What role does romance play in a cozy mystery? Does a cozy merely hint at romance, with speckles of innocent infatuation and undertones of hidden affairs? Or does a cozy actually lay out carnal lust and steamy sex on the bedsheets of its pages? Although there are no absolute “rules” for what constitutes a cozy mystery, there are conventions. So what can a reader expect when it comes to sex and the cozy?
I’ll begin by examining my own cozy mysteries. Romance is a minor character in my first mystery, A Brush with Murder. There’s a lot of wining and dining when Grace - one of the small-town painters attending the watercolor retreat at the lush garden resort - meets handsome, debonair Arthur. There are other tinges of romance in the story, too, but they’re all pastel - a painter breaks off her illicit affair with the stable manager; another painter is married to a man who is rumored to be unfaithful. These romances color the plot and help to reveal the characters. But none of the love (or loveless) affairs are described in graphic details. Romance is not so much an action figure as it is part of the setting - like puffy clouds and leafy trees.
In both of the novels from my Watercolor Mysteries, the main sleuth, Jane Roland, is a single woman with a keen ability to observe and deduce. Although there is love in this older woman’s life, it’s not revealed until the second book, Skeleton in the Art Closet, when we are welcomed into her home. There, we find Jane being soothed by two sensual and handsome companions who often lie with her on couch and bed. Whoa - I’m not describing a kinky threesome! Jane’s attractive and attentive housemates are two Siamese cats. (Definitely not the targets of romantic love as it's usually conceived.)
Perhaps romance plays a more lusty role in other author’s cozy mysteries?
Most people look to the prolific Agatha Christie as the “classic” writer of cozy mysteries. She is best known for her two series, each starring (like my Jane Roland) an older sleuth: Hercule Poirot and Jane Marple. As is often the case with a cozy mystery, both of Dame Agatha’s sleuths lack a detailed past. They don’t have damaged psyches from early traumas. Nor are they are portrayed as carnal beings.
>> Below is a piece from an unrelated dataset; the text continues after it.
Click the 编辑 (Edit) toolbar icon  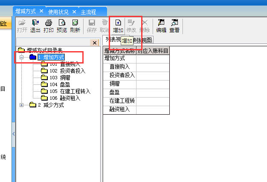(x=161, y=26)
Their bodies are simply vehicles that support their healthy, nimble, extraordinary minds. While it is true that spurned love and jealous rage are the motives for the carnage that turns the plot in some of Dame Agatha’s books, the reader encounters the motive when whodunnit is unmasked. We don’t revel alongside the guilty parties in their bedrooms.
What about dramatizations of cozy mysteries? Several TV series have popularized this genre, and TV is certainly a graphic medium. From “across the pond” (starting from my home in Georgia), the long-running “Midsomer Murders” is a well-known cozy mystery series. And, traveling north along America’s Atlantic coast, we can watch twelve seasons of sleuth Jessica Fletcher starring in “Murder She Wrote.” In both of these TV series, the sleuth is (like Monsieur Poirot and Miss Marple) basically a head case. Although Detective Barnaby (both the former and the current) of "Midsomer Murders” does have a home life, complete with spouse and child, his closest encounter with his wife is a chaste peck on the cheek. Fletcher of “Murder She Wrote” is a widow, and her relationships with the town sheriff and doctor are strictly platonic. The sleuths are never portrayed in anything more than a mild flirtation. And, although lust or jealousy may supply the motive for the mayhem in either series, romance is never displayed in its more graphic form - sex.
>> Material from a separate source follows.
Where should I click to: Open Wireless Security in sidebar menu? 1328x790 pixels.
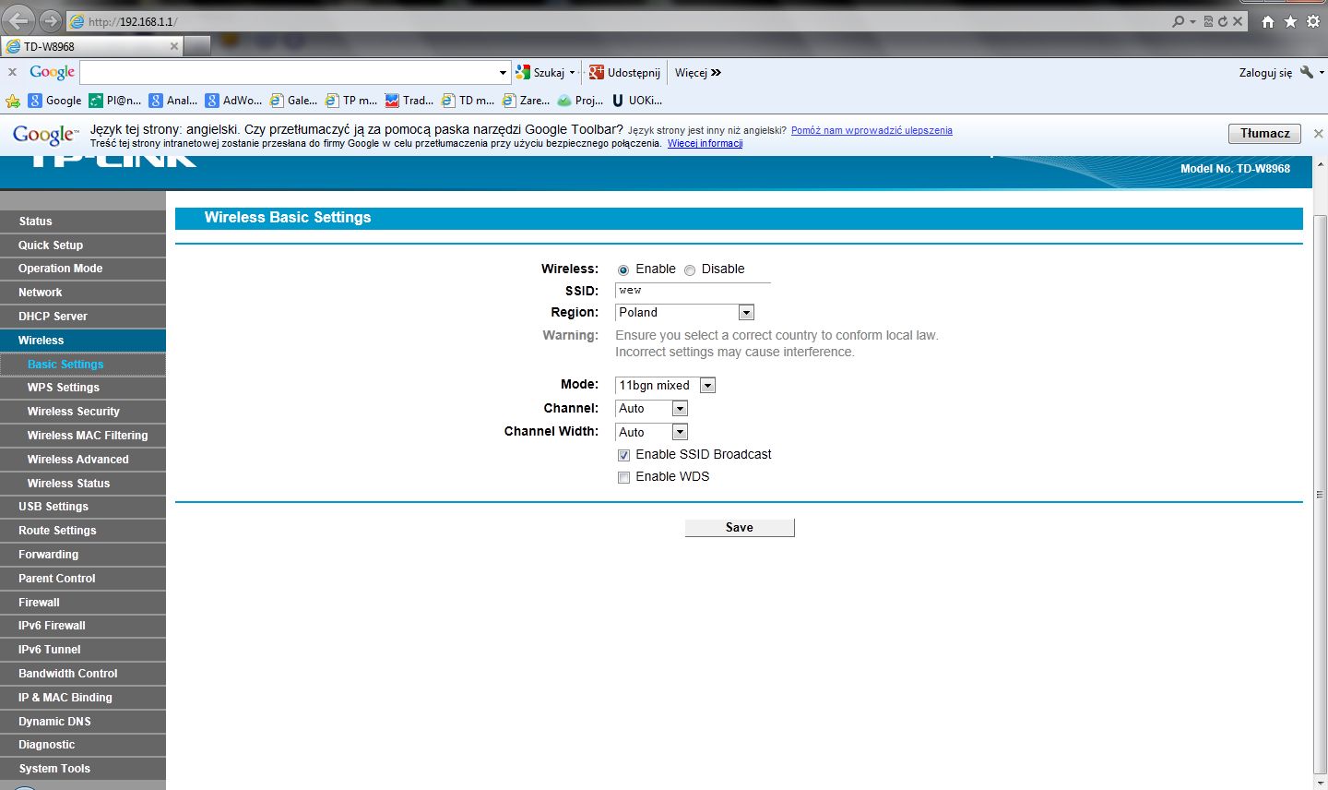74,412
Lust - including both blood and sex - is certainly a notable feature in darker mysteries; the kinds of books that aim to terrify or horrify a reader. Graphic scenes involving blood, terror, and sex are standard fare in crime, psychological thriller, and noir genres. Moving to the romance genre, erotic scenes are featured in bodice-rippers and sometimes even in the lighter rom-coms.
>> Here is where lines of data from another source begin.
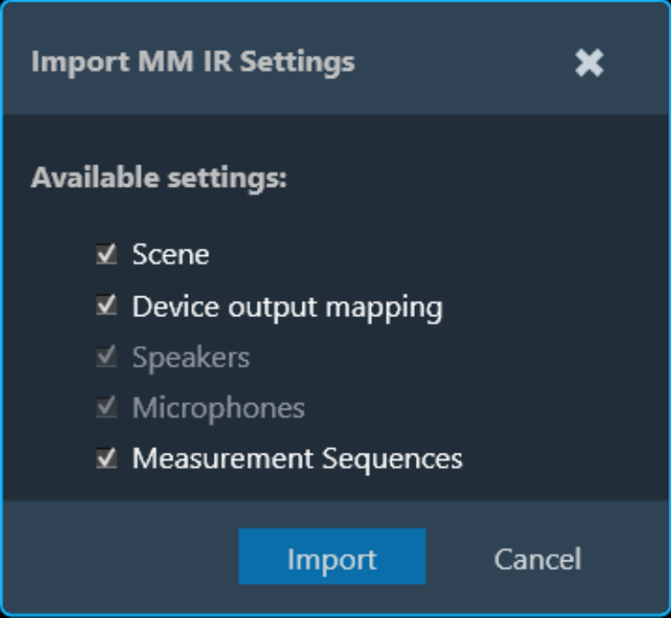Click the Speakers option label
The height and width of the screenshot is (618, 671).
[x=190, y=358]
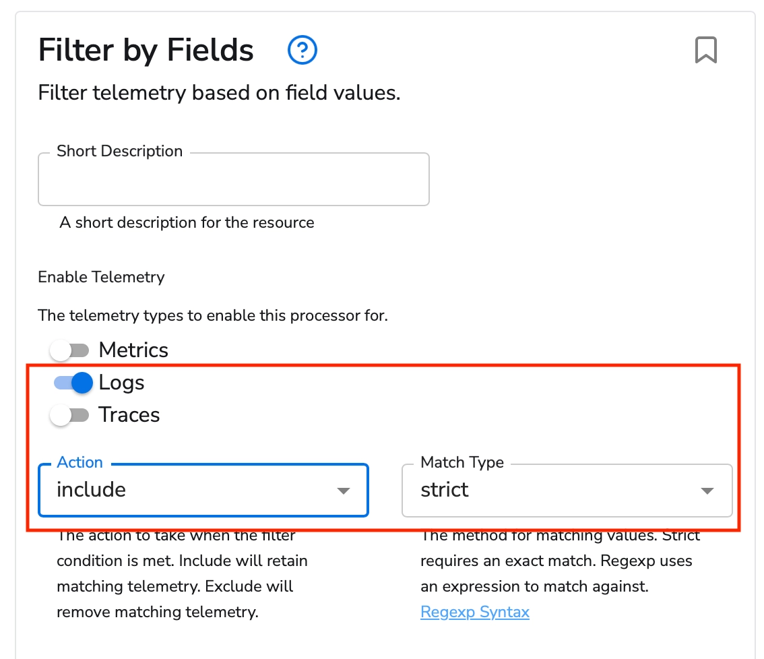Open the Action dropdown showing include
This screenshot has height=659, width=764.
(x=189, y=490)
But the cozy mystery is a gentler, genteel genre. I don’t think its goal is to scald the reader with a boiling cup of coffee or douse the reader with a shot of hard whiskey. Instead, reading a cozy might be compared to afternoon tea poured from a china pot. In my opinion, and in my novels, a cozy mystery is a chance for the reader to meet some delightful characters who resemble the folks next door. The reader is invited in for tea and joins with these hometown inhabitants to solve a mystery. Can a cozy be surprising? Definitely. Charming? Certainly. But shocking? I don’t think that’s what our readers are looking for. Yes, Cupid’s arrow may kill off our victims, but we don’t force our readers to mop up the dripping gore or crawl through the sweaty linens. When it comes to romance, I’d say that the cozy mystery is masterful at cuddling, but not curdling.